▶ **Problem**
Print the listing below exactly. Leave nothing out.

START Given information

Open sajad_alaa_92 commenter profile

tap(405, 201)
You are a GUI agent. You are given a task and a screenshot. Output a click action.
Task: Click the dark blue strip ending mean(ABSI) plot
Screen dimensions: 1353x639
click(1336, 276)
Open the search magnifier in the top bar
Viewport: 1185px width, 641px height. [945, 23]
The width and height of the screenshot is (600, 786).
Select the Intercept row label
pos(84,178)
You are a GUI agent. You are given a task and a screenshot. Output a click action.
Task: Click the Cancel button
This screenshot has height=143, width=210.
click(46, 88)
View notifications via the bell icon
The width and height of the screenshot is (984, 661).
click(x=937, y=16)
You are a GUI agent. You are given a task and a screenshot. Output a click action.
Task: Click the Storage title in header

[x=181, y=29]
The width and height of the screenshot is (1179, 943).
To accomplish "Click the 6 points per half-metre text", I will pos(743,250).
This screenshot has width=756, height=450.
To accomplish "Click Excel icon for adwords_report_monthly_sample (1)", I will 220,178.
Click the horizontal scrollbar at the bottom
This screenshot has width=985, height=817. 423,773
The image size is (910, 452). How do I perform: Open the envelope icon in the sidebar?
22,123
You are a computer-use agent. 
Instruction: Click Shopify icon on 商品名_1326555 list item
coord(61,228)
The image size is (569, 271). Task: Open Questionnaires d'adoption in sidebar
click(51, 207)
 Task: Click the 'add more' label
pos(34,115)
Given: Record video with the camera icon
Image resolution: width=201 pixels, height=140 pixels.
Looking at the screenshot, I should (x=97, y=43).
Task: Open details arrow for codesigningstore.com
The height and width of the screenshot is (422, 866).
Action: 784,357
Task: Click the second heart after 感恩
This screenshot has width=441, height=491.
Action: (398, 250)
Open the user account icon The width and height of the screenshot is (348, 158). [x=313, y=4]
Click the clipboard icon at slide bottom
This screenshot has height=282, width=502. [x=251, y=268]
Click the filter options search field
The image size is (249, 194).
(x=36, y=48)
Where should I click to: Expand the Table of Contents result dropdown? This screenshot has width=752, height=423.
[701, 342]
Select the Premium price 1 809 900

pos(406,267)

END Given information

▶ **Response to this task**
Open sajad_alaa_92 commenter profile

tap(405, 201)
You are a GUI agent. You are given a task and a screenshot. Output a click action.
Task: Click the dark blue strip ending mean(ABSI) plot
Screen dimensions: 1353x639
click(1336, 276)
Open the search magnifier in the top bar
Viewport: 1185px width, 641px height. [945, 23]
The width and height of the screenshot is (600, 786).
Select the Intercept row label
pos(84,178)
You are a GUI agent. You are given a task and a screenshot. Output a click action.
Task: Click the Cancel button
This screenshot has height=143, width=210.
click(46, 88)
View notifications via the bell icon
The width and height of the screenshot is (984, 661).
click(x=937, y=16)
You are a GUI agent. You are given a task and a screenshot. Output a click action.
Task: Click the Storage title in header

[x=181, y=29]
The width and height of the screenshot is (1179, 943).
To accomplish "Click the 6 points per half-metre text", I will pos(743,250).
This screenshot has width=756, height=450.
To accomplish "Click Excel icon for adwords_report_monthly_sample (1)", I will 220,178.
Click the horizontal scrollbar at the bottom
This screenshot has width=985, height=817. 423,773
The image size is (910, 452). How do I perform: Open the envelope icon in the sidebar?
22,123
You are a computer-use agent. 
Instruction: Click Shopify icon on 商品名_1326555 list item
coord(61,228)
The image size is (569, 271). Task: Open Questionnaires d'adoption in sidebar
click(51, 207)
 Task: Click the 'add more' label
pos(34,115)
Given: Record video with the camera icon
Image resolution: width=201 pixels, height=140 pixels.
Looking at the screenshot, I should (x=97, y=43).
Task: Open details arrow for codesigningstore.com
The height and width of the screenshot is (422, 866).
Action: 784,357
Task: Click the second heart after 感恩
This screenshot has width=441, height=491.
Action: (398, 250)
Open the user account icon The width and height of the screenshot is (348, 158). [x=313, y=4]
Click the clipboard icon at slide bottom
This screenshot has height=282, width=502. [x=251, y=268]
Click the filter options search field
The image size is (249, 194).
(x=36, y=48)
Where should I click to: Expand the Table of Contents result dropdown? This screenshot has width=752, height=423.
[701, 342]
Select the Premium price 1 809 900

pos(406,267)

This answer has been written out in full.